Comment le mandant peut-il couvrir les coûts et risques de l’agent ?

Un mandant peut couvrir les risques et les coûts supportés par son agent de sorte que l’agent ne supporte aucun risque important. Ainsi, un mandant peut choisir de (i) rembourser les coûts exacts supportés, (ii) payer une somme forfaitaire fixe, ou (iii) verser un pourcentage fixe des recettes générées par la vente de biens ou services (§35 LD). 

Le mandant doit donc porter une attention particulière à la fixation des charges supportées par l’agent et, si tel est le cas, aux modalités financières couvrant les charges.

Quels sont les autres cas d’application du droit de la concurrence ?

Mais même dans le cas où l’agent ne supporterait aucun risque, le contrat d’agence peut toujours relever de l’article 101 TFUE s’il facilite la collusion.

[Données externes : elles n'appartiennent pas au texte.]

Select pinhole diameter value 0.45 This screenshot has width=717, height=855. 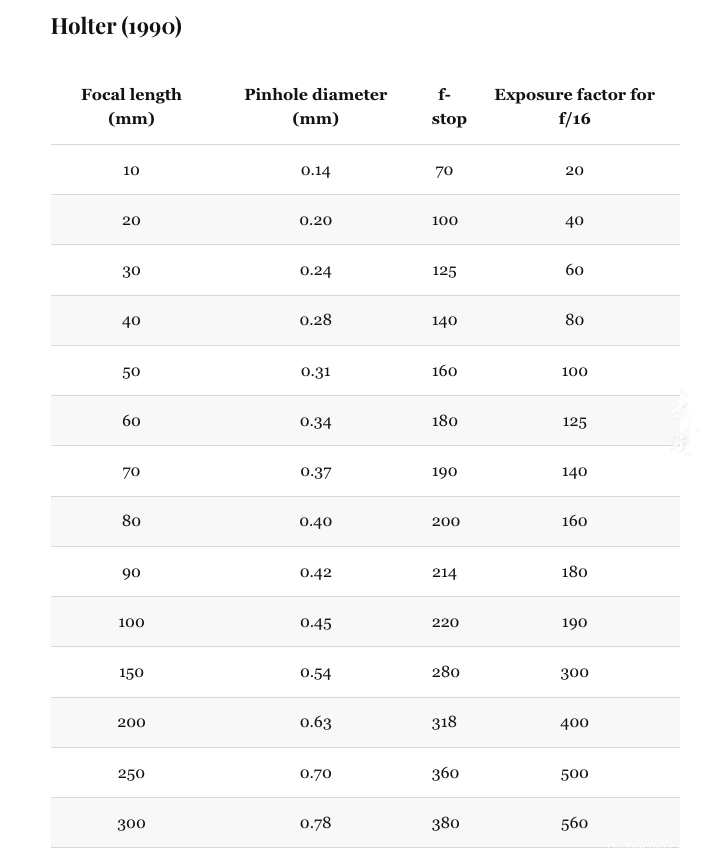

Par exemple, si un certain nombre de mandants font appel aux mêmes agents et empêchent collectivement d'autres mandants de recourir à ces mêmes agents ou se servent de ces agents pour s'entendre sur une stratégie commerciale ou pour s'échanger des informations sensibles sur le marché (§44 LD).

Comment cumuler agent et distributeur ?

Un distributeur peut agir comme agent à l’égard de son fournisseur pour d’autres de ses biens ou services, pour autant que les activités et risques couverts par le contrat d’agence sont effectivement distingués (§36 LD). Les nouvelles Lignes directrices fournissent des exemples sur la manière de répartir les coûts entre les deux activités (§39, 40 LD). Mais dans la réalité, les fournisseurs devront être très prudents s’ils envisagent de confier un cumul d’activités à leur partenaire.

Quelle sanction en cas de qualification de « faux » agent ?

Les accords avec de « faux » agents relèvent de l’article 101 TFUE. Ils peuvent toujours bénéficier d’une exemption par catégorie, sauf s’ils stipulent une restriction caractérisée comme, par exemple, l’imposition de prix de revente, ce qui sera le cas lorsque le « faux » agent (considéré comme indépendant) sera obligé d’appliquer les tarifs de son mandant. De même, le contrat de « faux » agent devra respecter les règles encadrant les restrictions territoriales.